Neural machine translation for metabolite structure prediction

Abstract

This thesis addresses the challenge of metabolite structure prediction, a key task in drug discovery, by framing it as a Neural-Machine-Translation (NMT) problem. Utilizing an encoder-decoder transformer architecture, we encoded molecules as 1D strings to predict metabolite structures, considering scenarios both with and without stereochemistry.A major contribution of this work is the establishment of rigorous data splitting criteria,enhancing transparency and fairness in dataset development. We also introduce Meta-Trans V2, a benchmark dataset with expanded test and validation sets, enabling a more robust evaluation of model generalization. Additionally, a tailored data-cleaning pipeline for enzymatic reactions was developed to align closer with the metabolite prediction task. However, incorporating this cleaned dataset did not yield the expected performance improvements, indicating challenges in data quality.In our exploration of molecular string representations, we compared the popular SMILES notation with the more complex SAFE notation, which maintains spatial proximity in the string. Contrary to our expectations, the added complexity of SAFE did not result in better performance. Similarly, experimenting with a Byte Pair Encoding (BPE) tokenizer specific to the drug and metabolite space provided no significant gains, reinforcing the symbolic nature of chemical language.We also investigated novel augmentation techniques, such as Site-of-Metabolism (SOM)integration and a multiple-output training strategy. The latter, which aligns with the one-to-many nature of metabolite structure prediction, demonstrated superior accuracy and precision compared to existing methods.

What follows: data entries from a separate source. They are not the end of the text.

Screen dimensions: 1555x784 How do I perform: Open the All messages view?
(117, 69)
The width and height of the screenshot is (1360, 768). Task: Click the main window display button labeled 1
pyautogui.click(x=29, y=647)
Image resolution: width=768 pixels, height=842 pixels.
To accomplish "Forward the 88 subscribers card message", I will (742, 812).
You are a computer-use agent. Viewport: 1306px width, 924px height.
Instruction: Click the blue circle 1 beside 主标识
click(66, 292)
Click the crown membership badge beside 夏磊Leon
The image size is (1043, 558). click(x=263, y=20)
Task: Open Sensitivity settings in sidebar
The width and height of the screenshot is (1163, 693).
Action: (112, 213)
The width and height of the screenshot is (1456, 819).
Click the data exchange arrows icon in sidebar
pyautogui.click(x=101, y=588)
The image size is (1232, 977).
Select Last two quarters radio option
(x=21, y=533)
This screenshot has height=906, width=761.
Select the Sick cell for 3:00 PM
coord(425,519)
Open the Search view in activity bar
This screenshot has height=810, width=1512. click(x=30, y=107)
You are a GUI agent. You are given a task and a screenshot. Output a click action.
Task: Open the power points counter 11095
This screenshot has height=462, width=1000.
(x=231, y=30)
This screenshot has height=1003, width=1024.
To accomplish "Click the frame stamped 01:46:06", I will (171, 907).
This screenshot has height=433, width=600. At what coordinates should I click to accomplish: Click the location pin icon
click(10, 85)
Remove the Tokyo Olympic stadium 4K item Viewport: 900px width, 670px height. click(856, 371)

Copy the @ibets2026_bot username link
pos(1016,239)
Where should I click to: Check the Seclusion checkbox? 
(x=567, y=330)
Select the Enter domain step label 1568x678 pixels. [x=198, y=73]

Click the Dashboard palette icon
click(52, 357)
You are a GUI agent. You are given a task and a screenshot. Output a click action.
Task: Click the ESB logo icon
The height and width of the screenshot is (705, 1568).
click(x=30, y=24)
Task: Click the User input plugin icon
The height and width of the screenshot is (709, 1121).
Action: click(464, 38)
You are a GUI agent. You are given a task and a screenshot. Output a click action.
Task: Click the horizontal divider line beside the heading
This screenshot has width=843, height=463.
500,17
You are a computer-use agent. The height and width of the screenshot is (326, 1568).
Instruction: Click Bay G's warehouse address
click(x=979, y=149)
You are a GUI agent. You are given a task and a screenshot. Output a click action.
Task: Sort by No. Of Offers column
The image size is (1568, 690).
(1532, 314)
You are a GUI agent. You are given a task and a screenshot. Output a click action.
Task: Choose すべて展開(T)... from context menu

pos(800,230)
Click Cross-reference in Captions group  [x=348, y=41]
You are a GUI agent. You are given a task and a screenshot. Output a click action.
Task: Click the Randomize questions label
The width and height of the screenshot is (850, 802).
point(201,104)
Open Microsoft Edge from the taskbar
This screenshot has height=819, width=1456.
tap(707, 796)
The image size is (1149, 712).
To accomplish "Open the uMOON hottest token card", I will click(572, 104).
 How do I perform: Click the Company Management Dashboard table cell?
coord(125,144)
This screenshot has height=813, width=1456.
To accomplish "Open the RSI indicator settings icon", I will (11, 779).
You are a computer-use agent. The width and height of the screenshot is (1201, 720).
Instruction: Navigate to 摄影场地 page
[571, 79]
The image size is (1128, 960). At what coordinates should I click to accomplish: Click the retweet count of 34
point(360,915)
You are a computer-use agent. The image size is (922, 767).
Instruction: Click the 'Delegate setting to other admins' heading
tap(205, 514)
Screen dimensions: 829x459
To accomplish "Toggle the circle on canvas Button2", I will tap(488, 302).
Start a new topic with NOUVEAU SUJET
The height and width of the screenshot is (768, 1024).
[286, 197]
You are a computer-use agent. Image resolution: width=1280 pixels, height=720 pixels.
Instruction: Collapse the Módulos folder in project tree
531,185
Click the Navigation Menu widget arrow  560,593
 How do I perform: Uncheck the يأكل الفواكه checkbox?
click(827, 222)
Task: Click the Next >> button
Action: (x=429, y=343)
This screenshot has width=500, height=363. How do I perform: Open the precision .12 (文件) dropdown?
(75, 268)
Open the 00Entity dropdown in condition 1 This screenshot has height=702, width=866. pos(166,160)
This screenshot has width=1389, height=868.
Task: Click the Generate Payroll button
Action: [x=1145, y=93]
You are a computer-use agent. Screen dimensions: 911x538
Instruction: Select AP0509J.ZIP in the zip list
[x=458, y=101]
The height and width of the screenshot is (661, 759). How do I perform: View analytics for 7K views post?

By training the model under conditions that mirror the true underlying process—where a single substrate can yield multiple metabolites—the multiple-output augmentation technique allows the model to produce more diverse and accurate predictions, effectively capturing the complexity of metabolite formation.In conclusion, this thesis advances metabolite structure prediction through innovative data preparation, model training, and evaluation strategies. The findings offer new insights and resources, contributing to more effective methodologies in the field and laying the groundwork for future research in metabolite prediction using Deep Learning(DL) approaches.